Health Services/Policy
Multilevel factors associated with on-site childcare availability within substance use disorder treatment settings, US, 2024 George Pro* George Pro Pro Pro Pro Pro University of Arkansas for Medical Sciences, Fay W. Boozman College of Public Health, Department of Health Behavior and Health Education
Background
Childcare is a major barrier to parents and caregivers in need of substance use disorder (SUD) treatment. Childcare services located within SUD treatment settings are increasing and offer a promising solution to a longstanding problem, but availability is limited. Epidemiologic and health services research are needed to identify multilevel factors related to childcare access in order to direct resource allocation and strengthen treatment systems.
Methods
We used the Mental Health and Addiction Treatment Tracking Repository to identify characteristics and the location of all known outpatient SUD treatment facilities in the US (N=7,796). The outcome of on-site childcare was modeled using multilevel regression, with a range of facility-, census tract-, county-, and state policy-level independent variables.
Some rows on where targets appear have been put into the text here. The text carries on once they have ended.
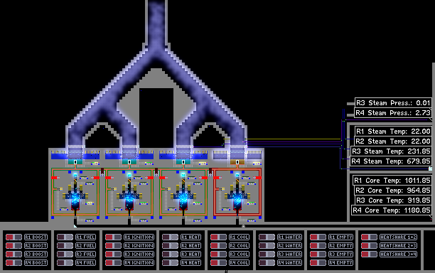Flip the R4 HEAT switch
The width and height of the screenshot is (435, 273).
point(170,263)
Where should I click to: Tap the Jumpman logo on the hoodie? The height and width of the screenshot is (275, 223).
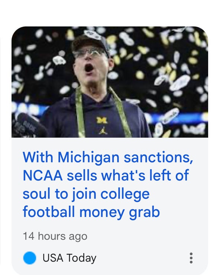click(103, 130)
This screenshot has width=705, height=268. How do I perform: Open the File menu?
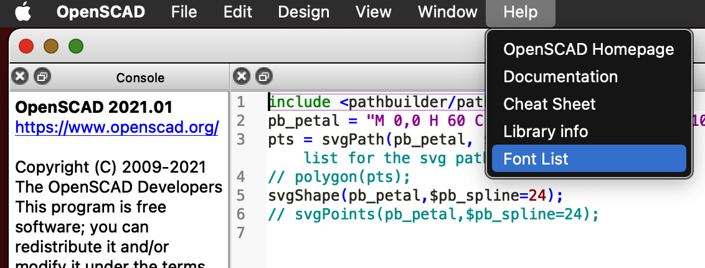click(184, 12)
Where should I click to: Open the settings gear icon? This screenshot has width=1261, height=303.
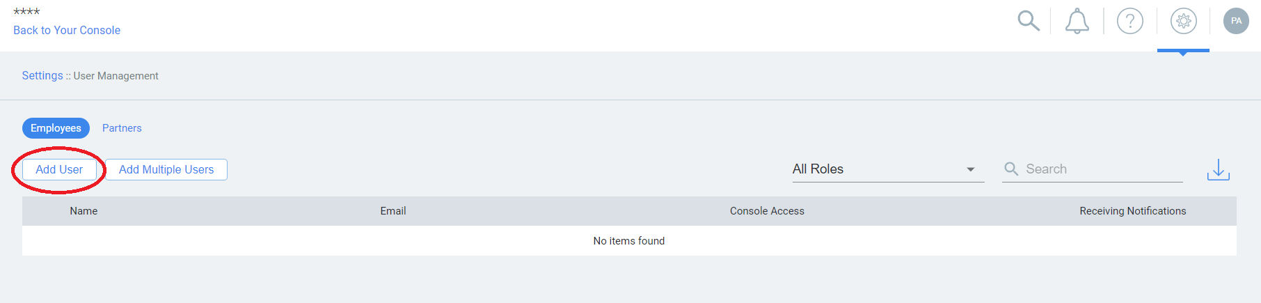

First we estimated main effects, then added interactions between each state policy and the percentage of a census tract that was rural, Black, and Hispanic. Clustering was defined at the state level.
Results
Four percent of treatment facilities offered childcare (n=323). The model-based probability of childcare availability was highest (12%) in facilities located in communities with large Black populations in states that did not specifically mention methamphetamine in child endangerment laws (interaction p=0.01). Childcare availability was lowest (0%) in facilities located in rural communities in states that did not expand Medicaid (interaction p=0.06) (Fig. 1). 17% of the variation in childcare availability was attributable to unmeasured state characteristics (p<0.01).
Conclusion
Access to childcare in SUD treatment settings remains very low. Several state health and child abuse laws influenced access to childcare differently for various populations within states. The absence of methamphetamine language in laws defining child endangerment and Medicaid expansion showed the strongest effects in communities that were predominately Black and rural, respectively.